PTH was fractionated using both UV and MS triggers. The preparative conditions resulted in the chromatogram illustrated in Figure 4, where the blue area indicates the fractionated interval. The flow rate was scaled up to 20 mL/min, maintaining the same linear velocity as the analytical scale, based on the cross‑sectional area ratio (approximately 20-fold) between the preparative column (20 mm internal diameter [i.d.]) and the analytical column (4.6 mm i.d.). The injection volume was correspondingly increased to 1 mL. This scaling maintained the separation pattern and purity observed in the analytical scale, ensuring effective separation from impurities. The combined use of MS and UV triggers resulted in highly selective fractionation of PTH.

Figure 4: Chromatogram of the preparative analysis of PTH, with blue mark indicating the fractionation band. Click the figure to enlarge.

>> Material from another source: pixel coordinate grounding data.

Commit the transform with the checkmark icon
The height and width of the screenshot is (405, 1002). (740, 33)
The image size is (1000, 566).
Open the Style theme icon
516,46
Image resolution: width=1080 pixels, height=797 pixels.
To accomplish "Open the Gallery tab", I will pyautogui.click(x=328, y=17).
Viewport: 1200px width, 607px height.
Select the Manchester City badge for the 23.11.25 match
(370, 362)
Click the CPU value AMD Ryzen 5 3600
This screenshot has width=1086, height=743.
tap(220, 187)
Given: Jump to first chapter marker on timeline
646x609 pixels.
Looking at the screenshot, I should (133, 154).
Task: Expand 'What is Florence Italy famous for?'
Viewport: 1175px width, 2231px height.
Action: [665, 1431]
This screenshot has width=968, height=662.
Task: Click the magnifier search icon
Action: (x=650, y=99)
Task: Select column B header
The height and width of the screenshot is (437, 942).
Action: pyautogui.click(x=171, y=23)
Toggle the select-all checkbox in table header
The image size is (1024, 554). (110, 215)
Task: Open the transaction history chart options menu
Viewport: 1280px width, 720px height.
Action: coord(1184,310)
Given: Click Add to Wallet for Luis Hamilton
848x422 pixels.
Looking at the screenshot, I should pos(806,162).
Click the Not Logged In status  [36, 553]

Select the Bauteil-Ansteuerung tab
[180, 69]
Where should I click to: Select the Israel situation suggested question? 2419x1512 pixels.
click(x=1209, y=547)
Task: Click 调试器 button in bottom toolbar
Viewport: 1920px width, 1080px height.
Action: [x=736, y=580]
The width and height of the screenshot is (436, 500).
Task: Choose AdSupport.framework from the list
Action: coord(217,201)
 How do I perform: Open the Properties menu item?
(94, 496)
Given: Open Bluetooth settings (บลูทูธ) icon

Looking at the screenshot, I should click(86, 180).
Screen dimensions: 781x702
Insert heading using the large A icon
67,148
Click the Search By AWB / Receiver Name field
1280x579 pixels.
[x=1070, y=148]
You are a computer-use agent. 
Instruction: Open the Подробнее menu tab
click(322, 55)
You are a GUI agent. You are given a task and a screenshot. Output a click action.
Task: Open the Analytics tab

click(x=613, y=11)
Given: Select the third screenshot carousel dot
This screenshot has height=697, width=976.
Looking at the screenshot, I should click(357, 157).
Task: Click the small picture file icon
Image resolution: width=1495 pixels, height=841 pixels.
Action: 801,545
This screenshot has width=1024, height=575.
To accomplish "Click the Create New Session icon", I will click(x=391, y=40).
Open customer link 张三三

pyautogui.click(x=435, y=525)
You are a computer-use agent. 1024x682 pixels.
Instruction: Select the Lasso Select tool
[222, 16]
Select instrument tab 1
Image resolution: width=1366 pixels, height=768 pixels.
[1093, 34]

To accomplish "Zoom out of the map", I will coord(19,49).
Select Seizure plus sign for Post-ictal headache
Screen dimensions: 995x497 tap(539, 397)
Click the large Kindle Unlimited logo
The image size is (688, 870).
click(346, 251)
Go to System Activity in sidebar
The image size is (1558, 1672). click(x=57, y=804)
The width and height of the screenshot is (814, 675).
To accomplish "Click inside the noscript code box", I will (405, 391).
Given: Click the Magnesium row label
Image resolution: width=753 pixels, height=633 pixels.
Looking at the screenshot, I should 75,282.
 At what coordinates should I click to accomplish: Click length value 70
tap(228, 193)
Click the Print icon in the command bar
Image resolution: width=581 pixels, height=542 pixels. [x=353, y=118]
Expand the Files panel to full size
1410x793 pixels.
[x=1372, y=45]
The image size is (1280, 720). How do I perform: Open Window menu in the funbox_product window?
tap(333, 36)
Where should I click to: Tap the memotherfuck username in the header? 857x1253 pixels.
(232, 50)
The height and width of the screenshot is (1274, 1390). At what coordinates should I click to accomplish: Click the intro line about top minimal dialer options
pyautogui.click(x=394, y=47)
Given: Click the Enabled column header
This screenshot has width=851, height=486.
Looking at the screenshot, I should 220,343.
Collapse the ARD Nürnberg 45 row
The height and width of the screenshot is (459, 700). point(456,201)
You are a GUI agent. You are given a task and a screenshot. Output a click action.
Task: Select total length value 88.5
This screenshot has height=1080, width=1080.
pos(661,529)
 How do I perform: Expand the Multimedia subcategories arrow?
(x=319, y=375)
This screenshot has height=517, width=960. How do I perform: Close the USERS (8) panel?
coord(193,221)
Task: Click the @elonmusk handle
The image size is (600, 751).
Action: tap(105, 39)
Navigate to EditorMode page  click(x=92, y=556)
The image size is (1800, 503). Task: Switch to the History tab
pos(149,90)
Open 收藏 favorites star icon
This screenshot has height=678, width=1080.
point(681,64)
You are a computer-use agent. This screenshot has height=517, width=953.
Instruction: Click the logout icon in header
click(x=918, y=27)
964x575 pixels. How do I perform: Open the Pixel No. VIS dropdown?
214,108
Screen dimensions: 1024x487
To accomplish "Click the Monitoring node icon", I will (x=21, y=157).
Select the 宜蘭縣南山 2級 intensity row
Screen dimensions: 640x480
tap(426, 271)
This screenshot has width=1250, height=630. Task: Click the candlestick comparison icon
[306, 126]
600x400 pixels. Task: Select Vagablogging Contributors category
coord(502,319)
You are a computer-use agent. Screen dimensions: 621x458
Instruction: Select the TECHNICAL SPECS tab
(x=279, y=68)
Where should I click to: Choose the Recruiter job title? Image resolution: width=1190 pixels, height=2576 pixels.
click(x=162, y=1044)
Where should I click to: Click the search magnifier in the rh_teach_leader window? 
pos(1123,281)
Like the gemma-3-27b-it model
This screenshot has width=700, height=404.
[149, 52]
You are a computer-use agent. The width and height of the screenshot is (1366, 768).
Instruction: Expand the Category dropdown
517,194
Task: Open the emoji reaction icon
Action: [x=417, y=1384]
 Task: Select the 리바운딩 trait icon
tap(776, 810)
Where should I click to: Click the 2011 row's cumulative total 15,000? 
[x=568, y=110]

To confirm the purity of the collected fraction, the fractionated PTH was reinjected into the analytical path, and its chromatogram was compared to that of a synthetic sample prepared at the same theoretical concentration. As can be seen in Figure 5, the chromatogram of the fractionated PTH matches the expected profile, demonstrating that the target PTH was successfully purified.

Conclusion

The preparative purification workflow was effectively and efficiently executed using an analytical/preparative switching LC–MS method. By
using modern method development software, an analytical screening
batch table was automatically generated to assist with the optimization of
HPLC separation conditions. Additionally, highly selective fractionation of
target compounds was achieved using not only UV but also MS data as a trigger for collection. Both the analytical and preparative flow paths ensured an efficient workflow for the preparative purification of peptides, including confirmation of purity.

References

1. Fujisaki, S.; Masuda, Y. Seamless Purification Workflow from Analytical to Preparative in Single LC-MS System, Shimadzu Application Note 01-00650-EN, November 2023.
2. Fujisaki, S.; Masuda, Y. High Purity Preparative Purification Enabled by UV/MS Trigger on LC-MS System, Shimadzu Application Note 01-00651-EN, November 2023.
3. Suzuki, Y.; Masuda, Y. Efficient Preparative Purification Workflow of Synthetic Peptide Using Analytical/Preparative Switching LC-MS System, Shimadzu Application Note 01-00758-EN, June 2024.